Preterm birth is a leading cause of neonatal mortality and is characterized by substantial racial disparities in the US. Despite efforts to reduce preterm birth, rates have risen and racial disparities persist. Maternal stress is a risk factor for preterm birth; however, often, it is treated as a secondary variable rather than a primary target for intervention. Stress is known to affect several biological processes leading to downstream sequelae. Here, we present a model of stress-induced developmental plasticity where maternal stress is a key environmental cue impacting the length of gestation and therefore a primary target for intervention. Black women experience disproportionate and unique maternal stressors related to perceived racism and discrimination. It is therefore not surprising that Black women have disproportionate rates of preterm birth. The downstream effects of racism on preterm birth pathophysiology may reflect an appropriate response to stressors through the highly conserved maternal-fetal-placental neuroendocrine stress axis. This environmentally sensitive system mediates both maternal stress and the timing of birth and is a mechanism by which developmental plasticity occurs. Fortunately, stress does not appear to be an all-or-none variable. Evidence suggests that developmental plasticity is dynamic, functioning on a continuum. Therefore, simple, stress-reducing interventions that support pregnant women may tangibly reduce rates of preterm birth and improve birth outcomes for all women, particularly Black women.

A Nested Case-Control Study of Allopregnanolone and Preterm Birth in the Healthy Start Cohort.

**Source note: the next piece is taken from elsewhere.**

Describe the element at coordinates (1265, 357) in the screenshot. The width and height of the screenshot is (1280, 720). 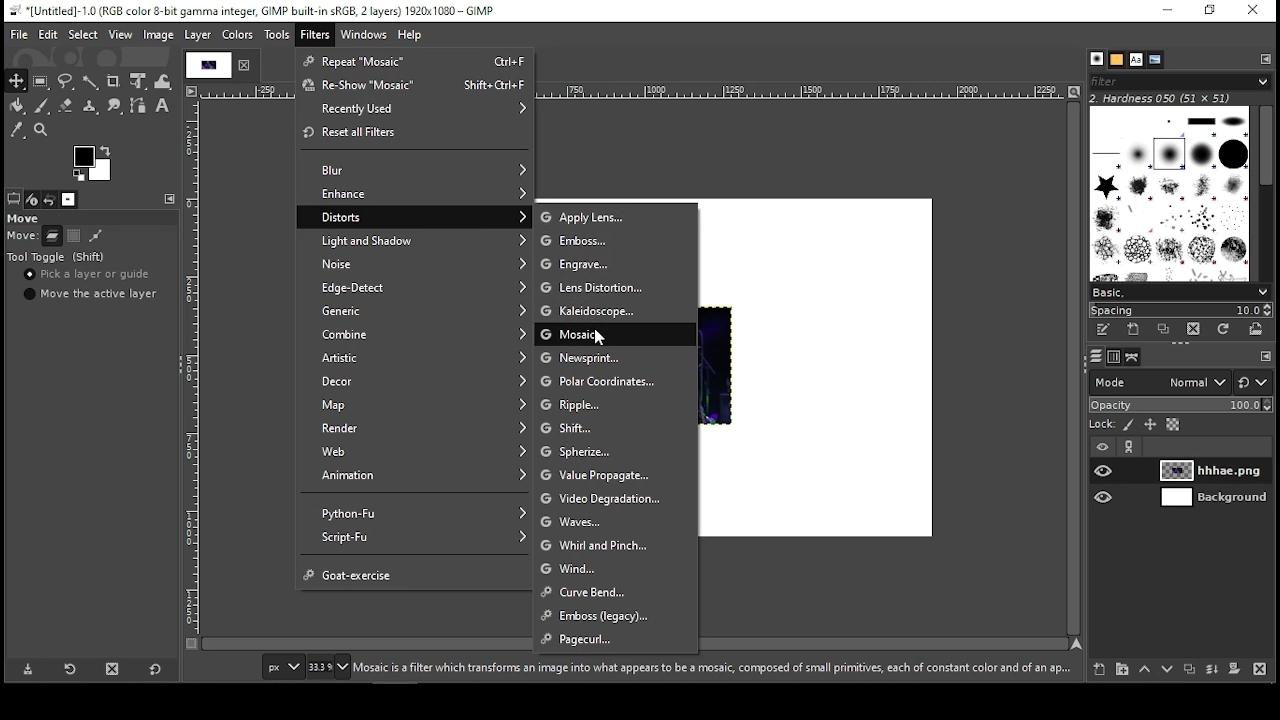
I see `To open Tab menu` at that location.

Context: Chronic stress is a risk factor for preterm birth; however, objective measures of stress in pregnancy are limited. Maternal stress biomarkers may fill this gap. Steroid hormones and neurosteroids such as allopregnanolone (ALLO) play important roles in stress physiology and pregnancy maintenance and therefore may be promising for preterm birth prediction. Objective: We evaluated maternal serum ALLO, progesterone, cortisol, cortisone, pregnanolone, and epipregnanolone twice in gestation to evaluate associations with preterm birth. Methods: We performed a nested case-control study using biobanked fasting serum samples from the Healthy Start prebirth cohort. We included healthy women with a singleton pregnancy and matched preterm cases with term controls (1:1; N = 27 per group). We used a new HPLC-tandem mass spectrometry assay to quantify ALLO and five related steroids. We used ANOVA, Fisher exact, χ2, t test, and linear and logistic regression as statistical tests. Results: Maternal serum ALLO did not associate with preterm birth nor differ between groups. Mean cortisol levels were significantly higher in the preterm group early in pregnancy (13w0d-18w0d; P < 0.05) and higher early pregnancy cortisol associated with increased odds of preterm birth (at 13w0d; odds ratio, 1.007; 95% CI, 1.0002-1.014). Progesterone, cortisone, pregnanolone, and epipregnanolone did not associate with preterm birth. Conclusion: The findings from our pilot study suggest potential utility of cortisol as a maternal serum biomarker for preterm birth risk assessment in early pregnancy. Further evaluation using larger cohorts and additional gestational timepoints for ALLO and the other analytes may be informative.